Still, the environmental groups have struggled to
maintain momentum, particularly because the river’s most visible
pollution-sewage, dyes and other factory discharges-is a fading memory.
“It horrifies me that it’s taken so long,” said Cara
Lee, environmental director for Scenic Hudson, a private conservation group
based in Poughkeepsie. Ms. Lee has been embroiled in the PCB debate since
1983. “This is the largest PCB
contamination site in the country, and yet people who live here seem to have
blinders on.” The Endgame An Agency Staff Caught In Between Squeezed in the
middle, the E.P.A.’s regional staff is struggling to find an approach that will
avoid future legal challenges from either side.
“It’s a very heated issue-people here don’t think in
compromising terms,” said Richard L. Caspe, who directs the agency’s toxic
cleanup section in New York. “We’re probably going to get killed whatever
decision we make.”
He said the agency would begin announcing aspects of
its proposal late this summer. With the consequences of the decision so
substantial, plenty of people will listen.
If dredging is chosen, General Electric would have to
pay for it, which could run into hundreds of millions of dollars. Under
Superfund law, the company could also be billed for the damage to natural
resources-like the river’s commercial fishery, which was shut down because of
PCB’s.
And communities along the most contaminated stretch of
river, from Troy north for 40 miles to Hudson Falls, could face years of
disruptive excavation.
Many elected officials and residents upriver oppose
dredging, but some business owners who rely on boating and tourism are eager to
see the pollution removed. Channels along parts of the canal linking the Hudson
to Lake Champlain are clogged because dredging has been forbidden until the
E.P.A. has a cleanup plan.
There is at least one thing that G.E., environmental
groups and some scientists agree on: that there are serious problems with the
way the country handles complicated toxic cleanups.
Dr. Bopp, the R.P.I. geologist, said the Superfund
process required the E.P.A. to summarize the entire Hudson River problem in a
single enormous document.
But the river is a diverse system. Some parts are easy
to understand, and others are impossibly complex. One approach, he said, might
be to go at it mile by mile, cove by cove. “You could come up with a way to
clean Cove 10, and then maybe get to Cove 16 and there G.E. would resist, but
at least you would have accomplished something.”

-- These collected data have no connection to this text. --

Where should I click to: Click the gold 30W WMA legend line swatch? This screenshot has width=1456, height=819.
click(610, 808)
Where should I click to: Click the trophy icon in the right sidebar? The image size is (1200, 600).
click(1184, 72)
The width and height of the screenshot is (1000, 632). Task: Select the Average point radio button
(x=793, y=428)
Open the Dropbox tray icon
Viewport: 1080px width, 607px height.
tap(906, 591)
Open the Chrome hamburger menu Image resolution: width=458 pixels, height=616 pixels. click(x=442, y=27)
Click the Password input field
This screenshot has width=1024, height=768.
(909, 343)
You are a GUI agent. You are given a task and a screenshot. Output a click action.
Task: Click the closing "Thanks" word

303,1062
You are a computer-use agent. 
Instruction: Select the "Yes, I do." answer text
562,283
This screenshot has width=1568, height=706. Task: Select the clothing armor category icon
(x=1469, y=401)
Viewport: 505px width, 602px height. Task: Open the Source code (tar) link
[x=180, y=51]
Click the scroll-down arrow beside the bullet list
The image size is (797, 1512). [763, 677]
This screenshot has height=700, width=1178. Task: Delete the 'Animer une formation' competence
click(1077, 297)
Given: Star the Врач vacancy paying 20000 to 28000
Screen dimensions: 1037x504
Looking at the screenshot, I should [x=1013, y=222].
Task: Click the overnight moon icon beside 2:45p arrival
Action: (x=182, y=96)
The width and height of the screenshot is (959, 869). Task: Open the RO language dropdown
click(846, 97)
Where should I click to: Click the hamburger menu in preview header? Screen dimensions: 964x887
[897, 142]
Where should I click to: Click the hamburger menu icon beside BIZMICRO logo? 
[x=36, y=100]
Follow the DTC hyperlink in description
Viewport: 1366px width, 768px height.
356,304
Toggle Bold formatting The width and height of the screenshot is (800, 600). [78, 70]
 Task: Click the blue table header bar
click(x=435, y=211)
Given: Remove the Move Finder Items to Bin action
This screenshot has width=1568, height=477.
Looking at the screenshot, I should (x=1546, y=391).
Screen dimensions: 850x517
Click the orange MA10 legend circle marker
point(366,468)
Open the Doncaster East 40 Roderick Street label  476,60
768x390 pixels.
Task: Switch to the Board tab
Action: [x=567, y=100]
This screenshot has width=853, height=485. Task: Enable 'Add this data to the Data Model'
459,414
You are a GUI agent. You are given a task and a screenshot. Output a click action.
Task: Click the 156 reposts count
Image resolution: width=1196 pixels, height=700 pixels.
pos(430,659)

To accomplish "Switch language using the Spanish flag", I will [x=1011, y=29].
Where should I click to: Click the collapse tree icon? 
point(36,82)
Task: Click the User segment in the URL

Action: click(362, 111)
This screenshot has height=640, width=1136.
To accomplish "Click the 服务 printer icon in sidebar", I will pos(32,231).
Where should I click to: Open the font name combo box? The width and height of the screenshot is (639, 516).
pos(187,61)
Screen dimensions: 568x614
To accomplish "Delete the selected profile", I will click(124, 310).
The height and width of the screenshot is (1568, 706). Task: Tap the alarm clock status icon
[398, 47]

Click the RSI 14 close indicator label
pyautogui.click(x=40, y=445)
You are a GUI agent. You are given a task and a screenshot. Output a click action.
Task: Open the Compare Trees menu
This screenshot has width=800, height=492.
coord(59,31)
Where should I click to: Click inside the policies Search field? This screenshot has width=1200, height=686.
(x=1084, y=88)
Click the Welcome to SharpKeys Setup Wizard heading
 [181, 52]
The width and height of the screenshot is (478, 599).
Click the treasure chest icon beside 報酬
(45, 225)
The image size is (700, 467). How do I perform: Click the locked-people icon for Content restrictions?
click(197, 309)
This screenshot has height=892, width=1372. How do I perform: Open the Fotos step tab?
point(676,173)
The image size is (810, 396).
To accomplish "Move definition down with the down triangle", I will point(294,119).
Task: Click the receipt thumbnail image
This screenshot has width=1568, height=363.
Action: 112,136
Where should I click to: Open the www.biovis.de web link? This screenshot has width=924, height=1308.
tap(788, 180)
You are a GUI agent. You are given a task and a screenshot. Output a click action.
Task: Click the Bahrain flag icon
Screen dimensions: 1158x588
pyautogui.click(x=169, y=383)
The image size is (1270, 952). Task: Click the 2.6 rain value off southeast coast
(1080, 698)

Whatever the E.P.A. decides, Dr. Bopp said, the battle
over the Hudson is a lesson on the errors of the past-of a business routinely
dumping waste in a river and regulators routinely allowing it to happen. “Will
my daughter be writing her Ph.D. thesis on PCB’s in the Hudson?” Dr. Bopp
asked. “I hope not. My biggest hope is that we’ll never see anything like it again;
that we’ll file this away and learn from our past mistakes.”